┌─ TEXT SEGMENT
Subscription agents: Rebecca Pool asks who will survive the seismic shifts in scholarly publishing circles


It’s no secret that life for the subscription agent hasn’t been easy. Within several years of the arrival of online journals, most publications became available on the Internet, packaged up and sold in multi- year agreements, bypassing many of the services that agents traditionally provided. What’s more, this bundling of content


increasingly saw publishers and librarians completely omitting subscription agents and sealing deals direct. Factor in dwindling library budgets, the emergence of open access, the much-covered collapse of Swets, and the traditional subscription agent has, at best, been floundering. ‘The real point of subscription agents was in the days of print when you were taking hundreds of copies of a journal from a publisher and splitting these up for many different libraries,’ says Mark Carden, chairman of the ‘Researcher to


Reader’ conference, which succeeded the annual conference from the now-dissolved Association of Subscription Agents. ‘So, in many ways, the raison d’être of subscription agents has disappeared – especially with the arrival of electronic publications.’ Yet, several survivors have adapted.
└─
┌─ DATASET SECTION
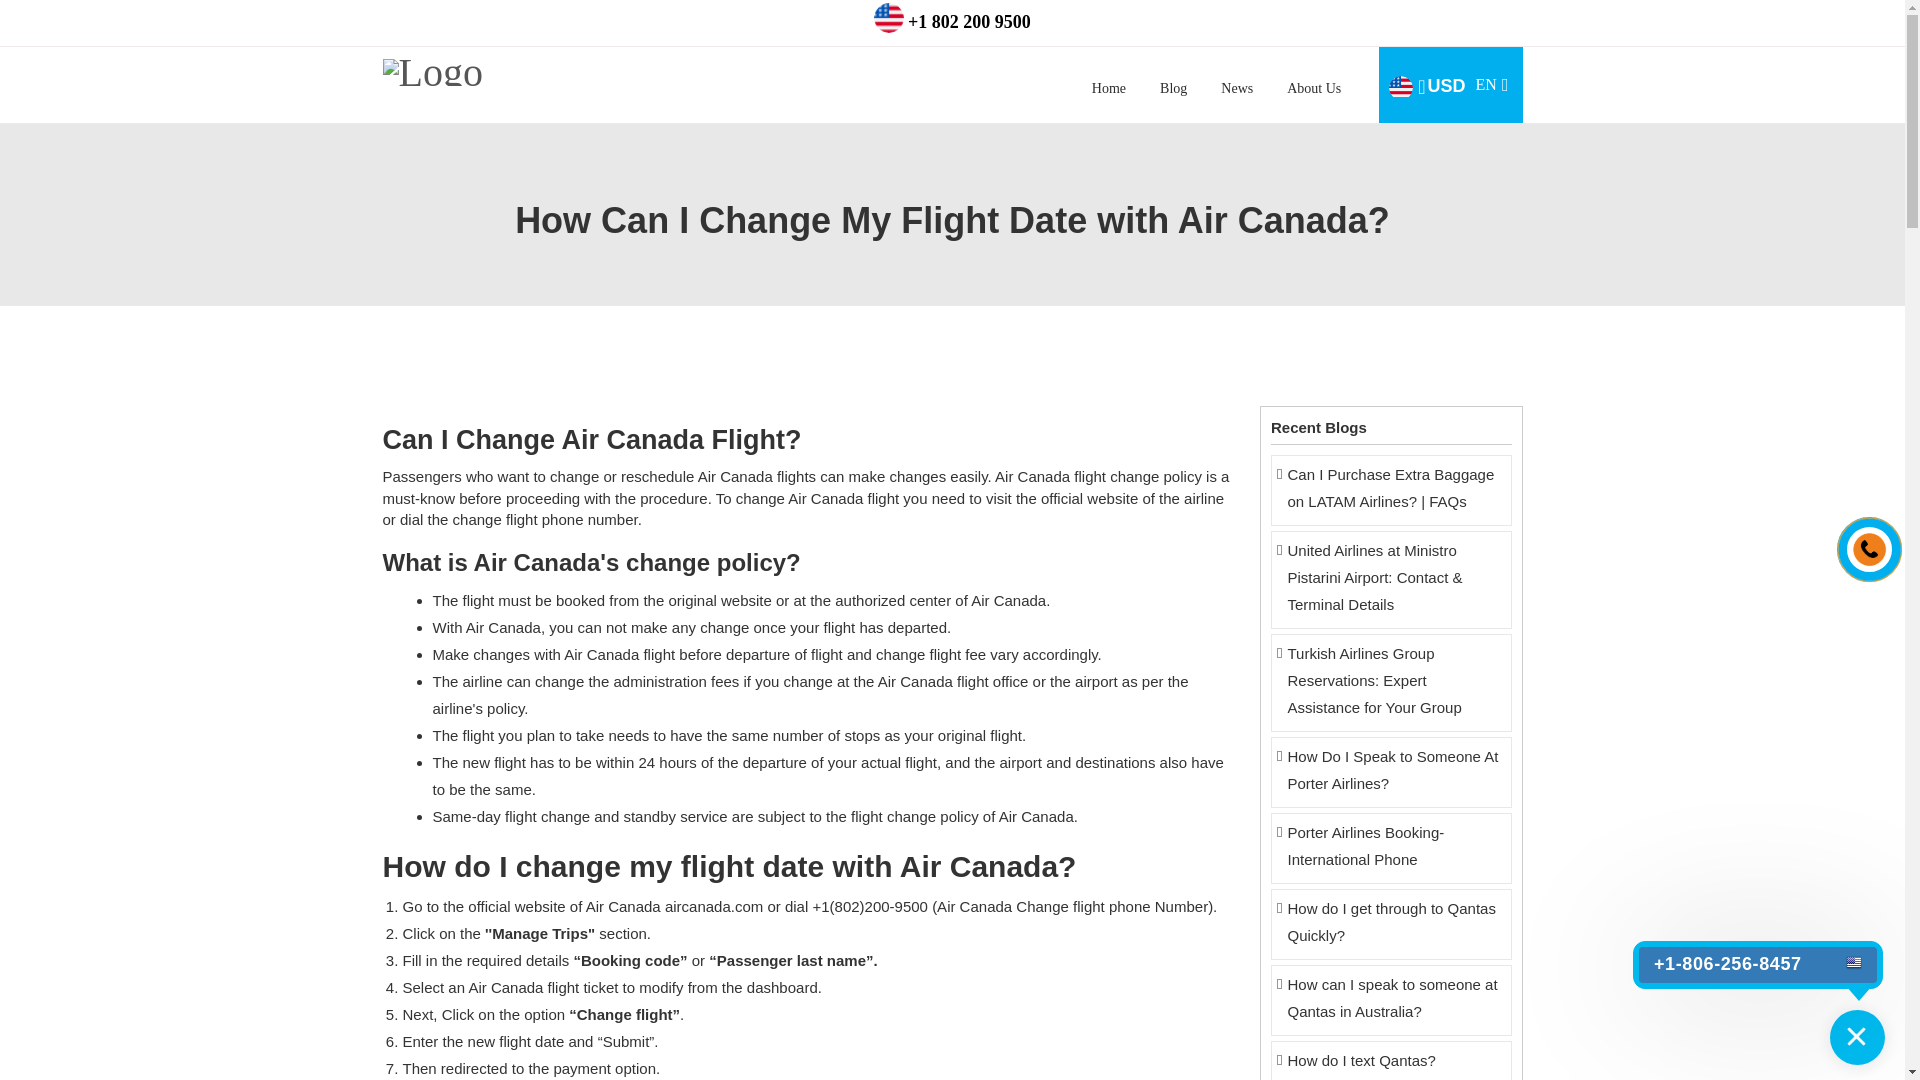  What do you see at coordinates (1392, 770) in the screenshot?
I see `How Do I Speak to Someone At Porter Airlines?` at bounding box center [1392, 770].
└─
▸ PROBLEMS AND TASKS:
[1] According to the text on subscription agents, which conference succeeded the annual conference of the Association of Subscription Agents?
[2] In the text on subscription agents, why does Mark Carden say that the raison d'être of subscription agents has largely disappeared? Answer in one to three sentences.
[3] Extend the text on subscription agents, beginning after its last sentence.
The data are separate from the text on subscription agents.

▸ PER-TASK OUTPUTS:
[1] The 'Researcher to Reader' conference.

[2] Subscription agents were most useful in the print era. Libraries then took hundreds of copies of a journal from a publisher, and agents split those copies among many different libraries. Electronic publications removed much of that need.

[3]
US-based information services provider, EBSCO, for one, has long embraced the steady shift from scholarly print to electronic publications. As Gareth Smith, vice president of sales in the UK and the Nordics, points out, in the late 1980s, more than 88 per cent of orders placed by EBSCO on behalf of academic libraries were for print materials. Yet in 2016, 80 per cent of orders were for online publications only. ‘We processed more than 5,000


e-journals package orders last year on behalf of client libraries,’ says Smith. Monika Schneider, director of publisher


relations and sales, Europe, at Germany- based book acquisitions and subscriptions services provider, Harrassowitz, tells a similar story. ‘We have been dealing with electronic publications for years and these have been a major part of our business and revenue stream,’ she asserts. We believe there is not a subscription agent anymore, as once there might have been. Agents now provide a variety of different


services in different combinations, and serving different markets.’ Indeed, diversification has been crucial


to success of the likes of EBSCO and Harrassowitz. EBSCO formed EBSCO Publishing as early as the 1980s, which marked the advent of its transition from sole subscription agent to more general intermediary. Research internet platform, EBSCOhost,


followed in the 1990s, in line with the first moves towards electronic publications, and the company also claims to have delivered one of the first cloud services, now offering EBSCO Discovery Service and EBSCOhost apps. ‘We have offered e-books and audio


books for libraries since 2010 and in 2014 we launched our digital replica platform that now offers library access to more than 1,200 titles,’ highlights Smith. ‘In 2015 YBP Library Services joined EBSCO so we could offer monographs to our existing suite of serials database and software offerings... and we are also part of the Future of Libraries is Open [FOLIO] initiative to develop an open source platform for libraries.’


“Diversification has been crucial to success of the likes of EBSCO and Harrassowitz”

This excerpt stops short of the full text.